Dean of the College Benedict H. Gross ’71 and Associate Dean of the College Jeffrey Wolcowitz, two of the three administrators charged with oversight of the review, also talked with students about a proposed January term, or “J-term,” and the dearth of student-professor interaction at the undergraduate level.
A call for more relaxed core requirements dominated much of the conversation. Students named the three different Literature and Arts requirements and the obligation for humanities concentrators to enroll in “fake science courses” as specific grievances.
“The requirements are oppressive, but I don’t think that’s a problem with requirements, but only with these specific requirements,” said Divya A. Mani ’04, who is also a Crimson editor. Mani added that she thought students should still be expected to know certain specific facts.
But Gross said that the core will likely move in the opposite direction, away from a strictly delineated canon.
“Where we’re moving in the review is probably towards a more open distribution requirement than the core,” he said.
In shifting towards broader categories of studies, Gross said one potential change would reorganize the core under headings such as “Science and Math” and “Literature and Arts.”
Gross also addressed concerns that in eliminating “core classes” as they are currently conceived and requiring instead that students take departmental courses that fall under certain broad categories, many classes designed for non-concentrators in those fields would simply disappear.
“Magic of Numbers would never exist” without the core, Gross said, referring to the Quantitative Reasoning class he teaches.
Yet he added that he believes “the successful courses in the core will remain.”

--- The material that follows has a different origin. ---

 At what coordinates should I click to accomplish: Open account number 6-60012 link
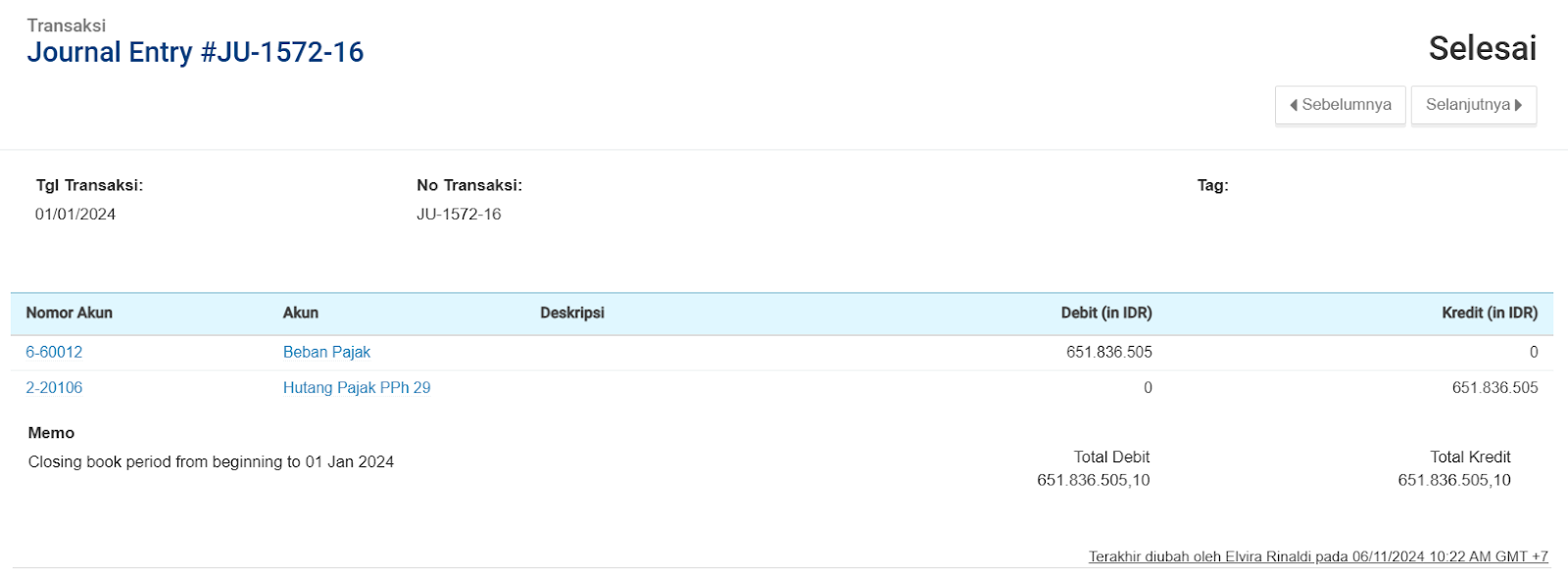tap(54, 352)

In considering the core, Michael C. Mitnick ’06 asked Gross and Wolcowitz to bear in mind that “the more electives that are available to students, the better,” arguing that student discontent lies with “a lack of choice, and being forced to take classes they don’t want to.”

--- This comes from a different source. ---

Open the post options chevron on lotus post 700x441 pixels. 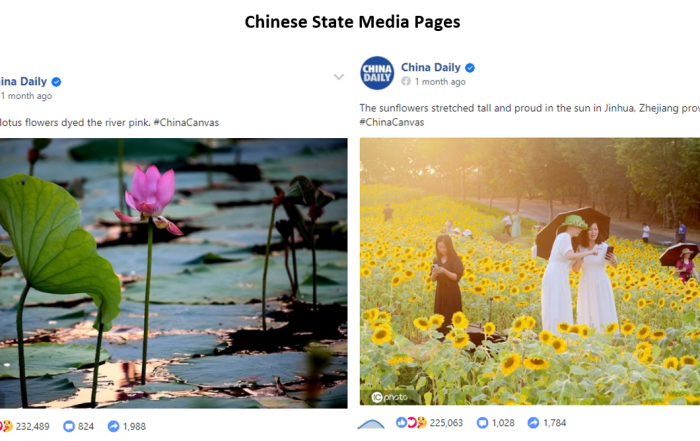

Students also discussed the introduction of a J-term between semesters, which has been presented by administrators as one potential way to synchronize academic calendars throughout the University and to ease cross-registration in graduate courses.
Gross said a J-term would allow students to pursue in-depth study in a field of their choice, and proposed starting classes before Labor Day and finishing the term earlier to free time for the extra term.
He added that students would not necessarily be obligated to participate in the J-term all four undergraduate years, but would be allowed to opt for an extended winter break one or two times.
Gross also outlined plans to increase the number of Freshman Seminar offerings and possibly even require that every first-year enroll in one.
Yet he noted that a high level of student-professor interaction is difficult to achieve at a place like Harvard, where other responsibilities limit the time and attention professors can devote to undergraduates.
“They are supposed to be editing the main journals and speaking at the main conferences” in their respective fields, in addition to fulfilling obligations to graduate students and their families, Gross said.